Logos of Amazon and Anthropic. /Courtesy of ChatGPT

There is speculation that expense burdens could grow as Amazon, the world's largest cloud corporations, renegotiates a contract to use Anthropic's artificial intelligence (AI) models.

The Information, a U.S. information technology (IT) outlet, reported on the 29th, citing multiple sources, that Amazon and Anthropic revised parts of their contract terms early this year. The two companies reportedly decided to change the way Anthropic's AI models are billed to Amazon starting next year from a computation time basis to a token usage basis.

A token is a unit for AI computation; in English, one word is generally about 1.3 tokens.

With this billing overhaul, Amazon's AI service operating expense may rise. Amazon is loading Anthropic's AI models into consumer and corporations products such as the shopping assistant tool "Alexa for Shopping," the coding tool "Q," and the workplace tool "Quicksight." Because more usage leads to more processed tokens, the expense burden could grow compared with before.

Some in the industry also interpret the billing overhaul as a chance for Amazon to accelerate efforts to reduce its reliance on Anthropic. Amazon has worked with Anthropic, a core investment destination and key partner, but it has been rapidly expanding ties with OpenAI this year.

In Feb., Amazon formed a major partnership by committing a $50 billion (about 77 trillion won) investment in OpenAI's funding round. In addition to Anthropic's Claude, it also decided to sell OpenAI's GPT models on Amazon Web Services (AWS) and secured rights to embed OpenAI technology in its own products.

By contrast, there are also signs it is keeping some distance from Anthropic. It is known that recent U.S. government export control guidance barring foreign access to Anthropic's top-tier AI models "Mythos 5" and "Fable 5" was prompted by an Amazon report flagging security risks.

There are also concerns within Amazon that it relies too heavily on Anthropic's AI models. AWS executives view as a problem the fact that, even though Amazon has its own AI model "Nova," there are too many products based on Anthropic's technology.
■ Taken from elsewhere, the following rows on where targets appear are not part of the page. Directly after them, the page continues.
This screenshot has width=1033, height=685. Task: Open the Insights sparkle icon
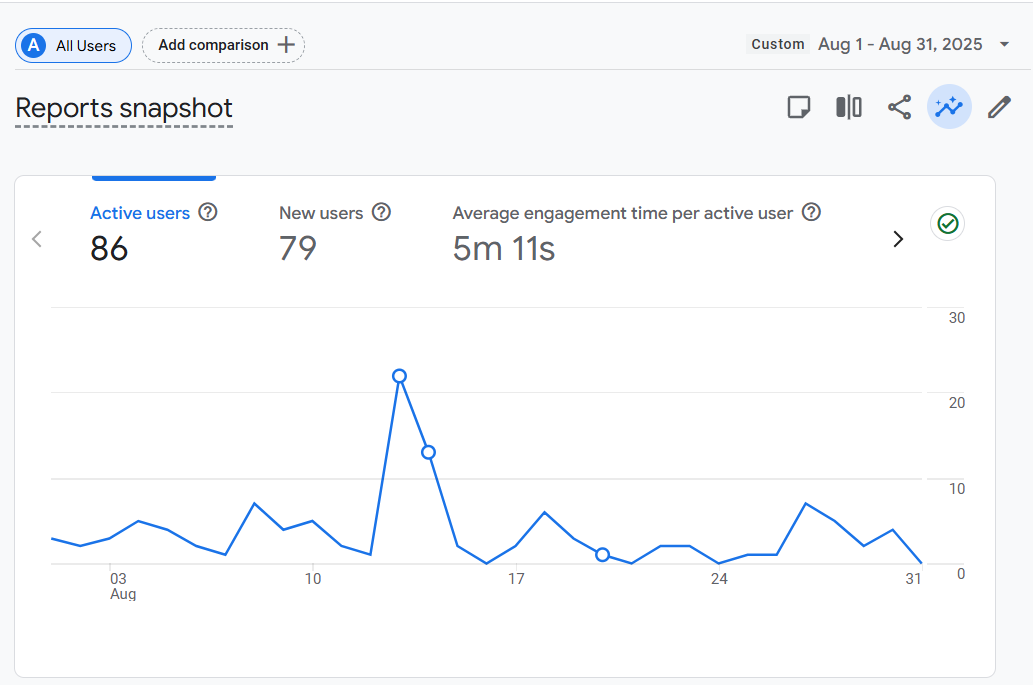point(949,107)
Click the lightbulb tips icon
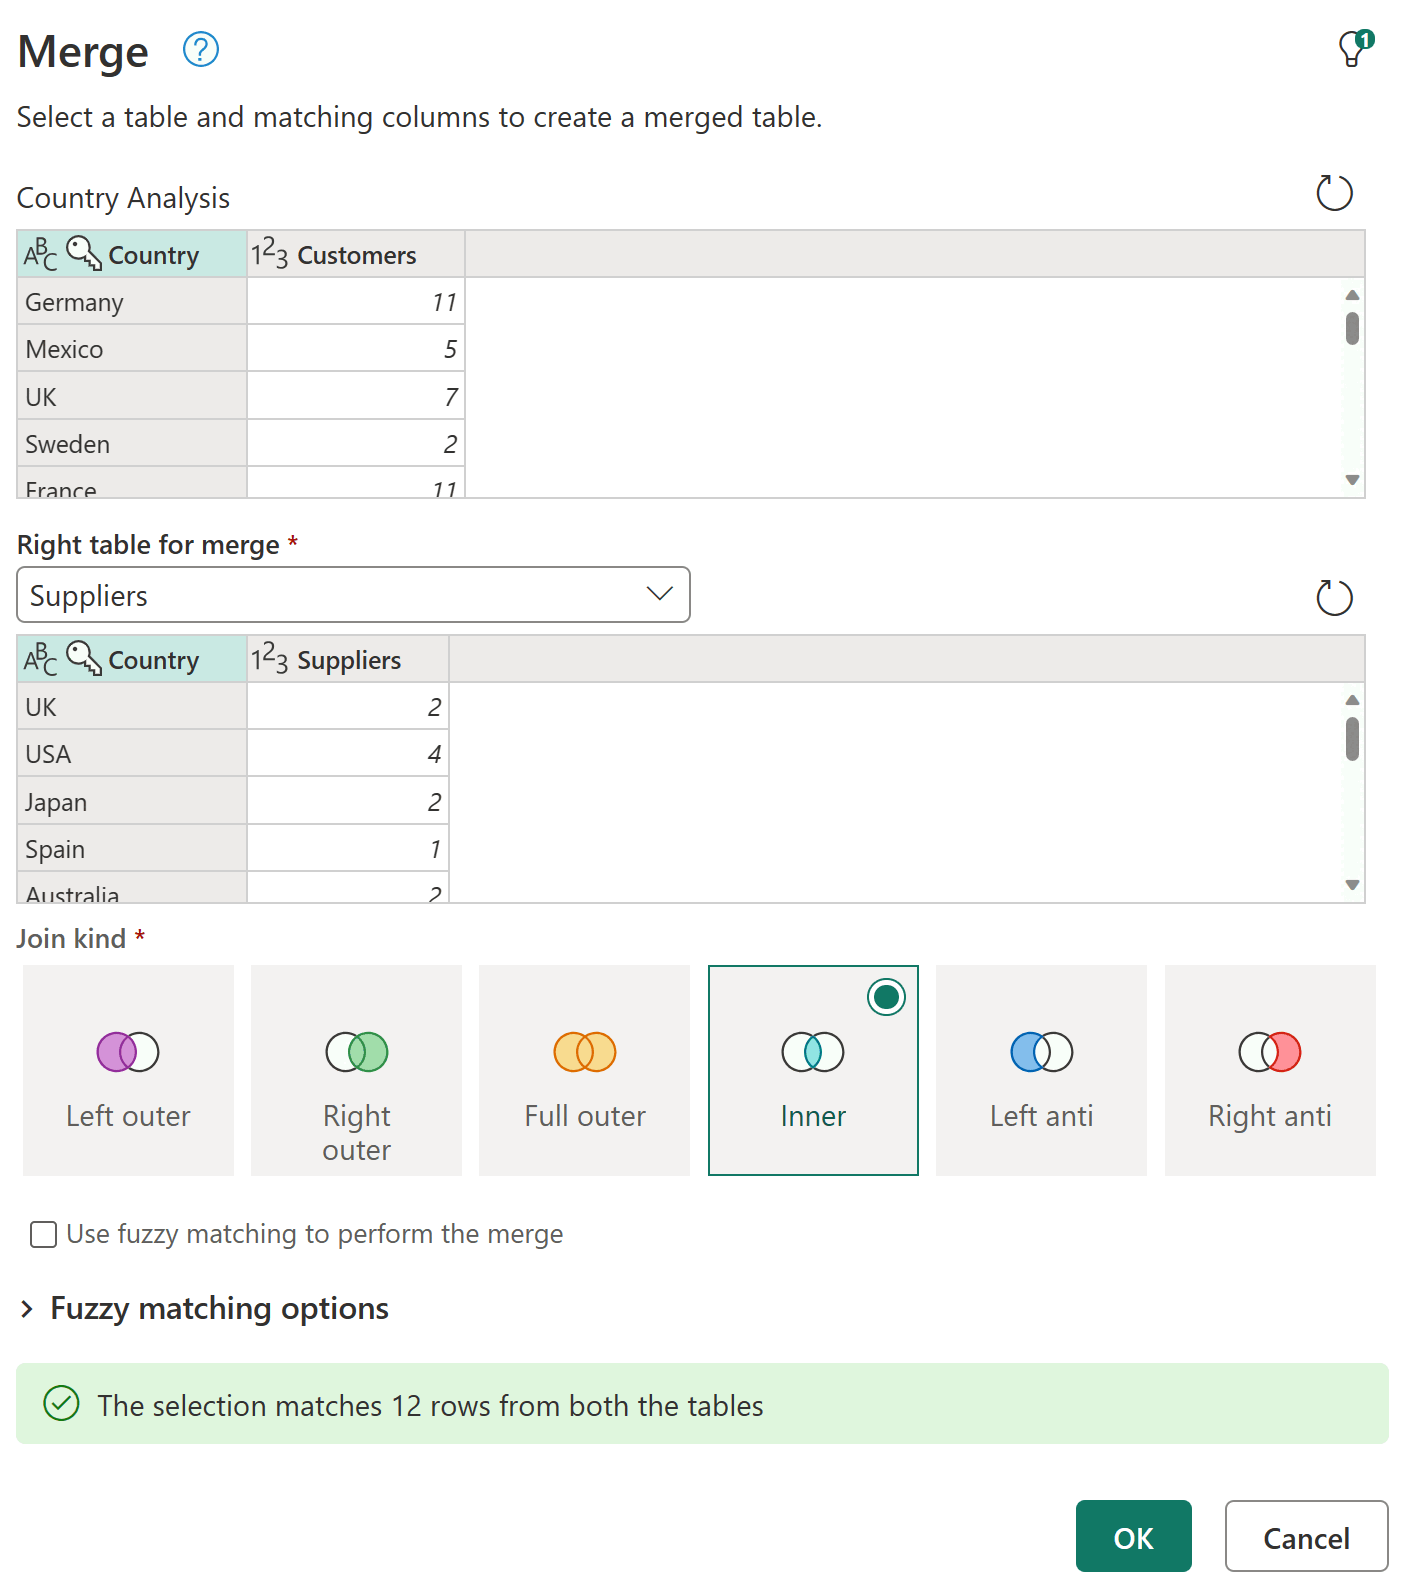 [1354, 48]
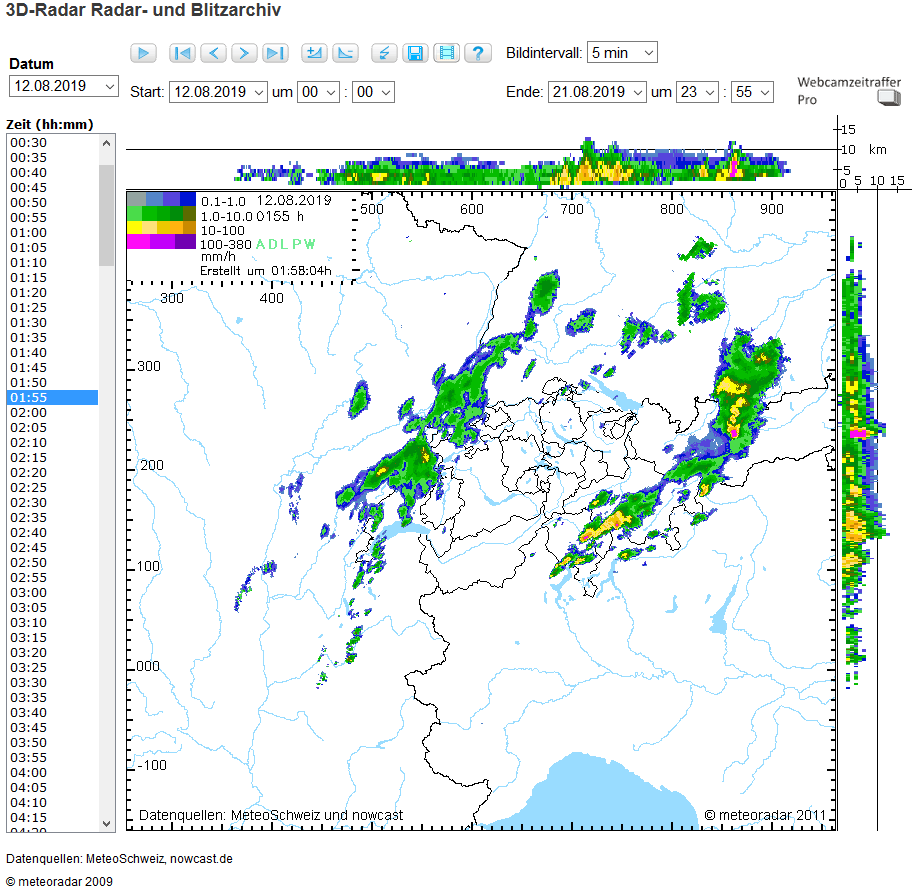Image resolution: width=914 pixels, height=890 pixels.
Task: Click the chart icon with plus sign
Action: click(314, 53)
Amazon is also reportedly reviewing building a lightweight model based on the Claude model to prepare for the possibility that fees for Anthropic's AI models will become more expensive. This is the so-called "distillation" method, which creates a model that preserves much of a large model's performance while using fewer compute resources.

An Amazon Spokesperson, responding to these reports, said, "Amazon and Anthropic share a multifaceted partnership based on technological collaboration, and we will continue to further develop the relationship," adding, "The claim that changes accompanying expanded collaboration will increase expense is not true."

Anthropic also said, "The unit cost of performing important tasks using Claude is decreasing with each generation," adding, "Amazon is one of our most important partners."